■ **What you will do**:
Copy out all lines of the records in which the word "آذربایجان" appears.

[Saved entries]

::::::

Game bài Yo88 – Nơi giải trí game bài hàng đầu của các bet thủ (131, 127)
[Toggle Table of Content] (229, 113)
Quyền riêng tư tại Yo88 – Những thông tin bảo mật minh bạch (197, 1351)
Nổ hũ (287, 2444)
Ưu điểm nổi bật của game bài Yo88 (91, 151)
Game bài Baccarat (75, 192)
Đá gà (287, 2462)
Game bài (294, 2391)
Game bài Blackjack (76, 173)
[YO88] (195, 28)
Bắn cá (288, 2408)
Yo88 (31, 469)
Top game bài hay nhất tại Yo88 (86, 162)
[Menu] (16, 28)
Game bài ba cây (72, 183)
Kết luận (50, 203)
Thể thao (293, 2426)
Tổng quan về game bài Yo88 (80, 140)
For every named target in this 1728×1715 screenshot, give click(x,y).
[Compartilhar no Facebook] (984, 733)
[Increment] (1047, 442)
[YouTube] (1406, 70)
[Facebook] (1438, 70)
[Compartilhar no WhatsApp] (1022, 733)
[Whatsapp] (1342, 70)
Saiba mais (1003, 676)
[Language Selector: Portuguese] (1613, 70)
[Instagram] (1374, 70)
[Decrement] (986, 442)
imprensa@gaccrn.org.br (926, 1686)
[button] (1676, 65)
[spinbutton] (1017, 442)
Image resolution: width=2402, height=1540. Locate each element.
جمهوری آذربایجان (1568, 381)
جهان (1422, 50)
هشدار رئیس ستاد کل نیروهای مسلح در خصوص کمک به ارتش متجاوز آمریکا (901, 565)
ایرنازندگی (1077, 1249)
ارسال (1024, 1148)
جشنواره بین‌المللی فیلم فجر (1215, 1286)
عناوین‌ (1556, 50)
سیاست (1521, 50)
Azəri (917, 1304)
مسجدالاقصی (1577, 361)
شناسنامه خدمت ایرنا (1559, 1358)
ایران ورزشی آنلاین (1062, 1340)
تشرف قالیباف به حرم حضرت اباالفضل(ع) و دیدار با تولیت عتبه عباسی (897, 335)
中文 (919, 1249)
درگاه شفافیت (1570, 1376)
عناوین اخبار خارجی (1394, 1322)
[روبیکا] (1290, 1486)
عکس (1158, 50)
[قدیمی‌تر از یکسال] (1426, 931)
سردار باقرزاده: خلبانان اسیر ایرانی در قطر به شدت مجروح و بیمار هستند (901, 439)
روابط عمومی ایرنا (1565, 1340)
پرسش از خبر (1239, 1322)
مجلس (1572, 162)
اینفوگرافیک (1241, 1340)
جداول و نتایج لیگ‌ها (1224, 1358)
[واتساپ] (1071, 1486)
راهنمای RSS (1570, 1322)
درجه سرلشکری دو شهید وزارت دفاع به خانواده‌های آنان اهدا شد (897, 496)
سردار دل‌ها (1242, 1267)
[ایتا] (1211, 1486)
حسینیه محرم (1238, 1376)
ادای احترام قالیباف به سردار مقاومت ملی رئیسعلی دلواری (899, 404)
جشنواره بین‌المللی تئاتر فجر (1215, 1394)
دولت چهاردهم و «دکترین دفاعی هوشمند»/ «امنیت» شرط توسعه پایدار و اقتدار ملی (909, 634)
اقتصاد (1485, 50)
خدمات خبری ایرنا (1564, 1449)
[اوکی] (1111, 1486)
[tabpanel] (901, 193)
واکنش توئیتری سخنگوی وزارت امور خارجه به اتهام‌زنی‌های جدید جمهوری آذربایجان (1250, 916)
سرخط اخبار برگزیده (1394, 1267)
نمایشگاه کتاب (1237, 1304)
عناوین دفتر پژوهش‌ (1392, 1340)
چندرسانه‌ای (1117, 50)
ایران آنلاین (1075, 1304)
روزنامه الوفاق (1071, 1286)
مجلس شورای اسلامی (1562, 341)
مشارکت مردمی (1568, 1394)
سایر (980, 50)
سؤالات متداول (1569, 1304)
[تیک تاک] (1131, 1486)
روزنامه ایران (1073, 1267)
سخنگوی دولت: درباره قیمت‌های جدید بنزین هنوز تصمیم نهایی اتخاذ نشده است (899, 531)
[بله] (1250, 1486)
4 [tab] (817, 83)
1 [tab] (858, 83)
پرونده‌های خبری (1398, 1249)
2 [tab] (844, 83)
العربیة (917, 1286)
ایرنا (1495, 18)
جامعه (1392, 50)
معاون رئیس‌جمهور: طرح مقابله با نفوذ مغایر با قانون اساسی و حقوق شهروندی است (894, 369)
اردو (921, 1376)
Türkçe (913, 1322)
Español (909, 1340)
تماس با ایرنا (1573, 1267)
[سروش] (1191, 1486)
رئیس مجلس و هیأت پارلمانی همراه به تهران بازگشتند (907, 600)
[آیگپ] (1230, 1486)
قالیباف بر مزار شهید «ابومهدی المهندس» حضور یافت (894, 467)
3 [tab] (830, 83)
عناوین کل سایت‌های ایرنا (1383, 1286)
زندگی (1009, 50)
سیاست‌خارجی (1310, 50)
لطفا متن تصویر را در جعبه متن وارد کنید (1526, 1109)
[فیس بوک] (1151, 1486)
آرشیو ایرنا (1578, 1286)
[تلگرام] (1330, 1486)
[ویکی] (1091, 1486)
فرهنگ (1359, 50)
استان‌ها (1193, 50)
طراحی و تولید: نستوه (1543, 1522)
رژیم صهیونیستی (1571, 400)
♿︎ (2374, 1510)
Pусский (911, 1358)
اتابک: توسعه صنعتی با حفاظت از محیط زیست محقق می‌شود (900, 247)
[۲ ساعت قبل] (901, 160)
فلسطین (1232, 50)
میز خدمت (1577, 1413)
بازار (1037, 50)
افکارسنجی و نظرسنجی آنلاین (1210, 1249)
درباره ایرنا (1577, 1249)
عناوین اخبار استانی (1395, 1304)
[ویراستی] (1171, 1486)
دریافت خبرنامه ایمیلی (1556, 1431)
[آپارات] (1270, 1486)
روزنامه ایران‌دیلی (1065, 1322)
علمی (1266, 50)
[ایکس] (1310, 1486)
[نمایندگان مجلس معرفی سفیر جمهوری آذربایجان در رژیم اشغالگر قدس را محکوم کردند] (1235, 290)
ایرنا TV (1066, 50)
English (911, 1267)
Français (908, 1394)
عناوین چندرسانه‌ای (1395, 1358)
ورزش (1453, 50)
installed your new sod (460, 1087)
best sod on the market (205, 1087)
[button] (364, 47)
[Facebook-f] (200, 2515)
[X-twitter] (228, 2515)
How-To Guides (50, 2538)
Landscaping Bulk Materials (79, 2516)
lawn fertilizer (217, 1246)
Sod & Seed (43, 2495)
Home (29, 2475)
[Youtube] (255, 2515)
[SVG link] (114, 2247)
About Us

::::::

■ **Solution for this exercise**:
جمهوری آذربایجان (1568, 381)
واکنش توئیتری سخنگوی وزارت امور خارجه به اتهام‌زنی‌های جدید جمهوری آذربایجان (1250, 916)
[نمایندگان مجلس معرفی سفیر جمهوری آذربایجان در رژیم اشغالگر قدس را محکوم کردند] (1235, 290)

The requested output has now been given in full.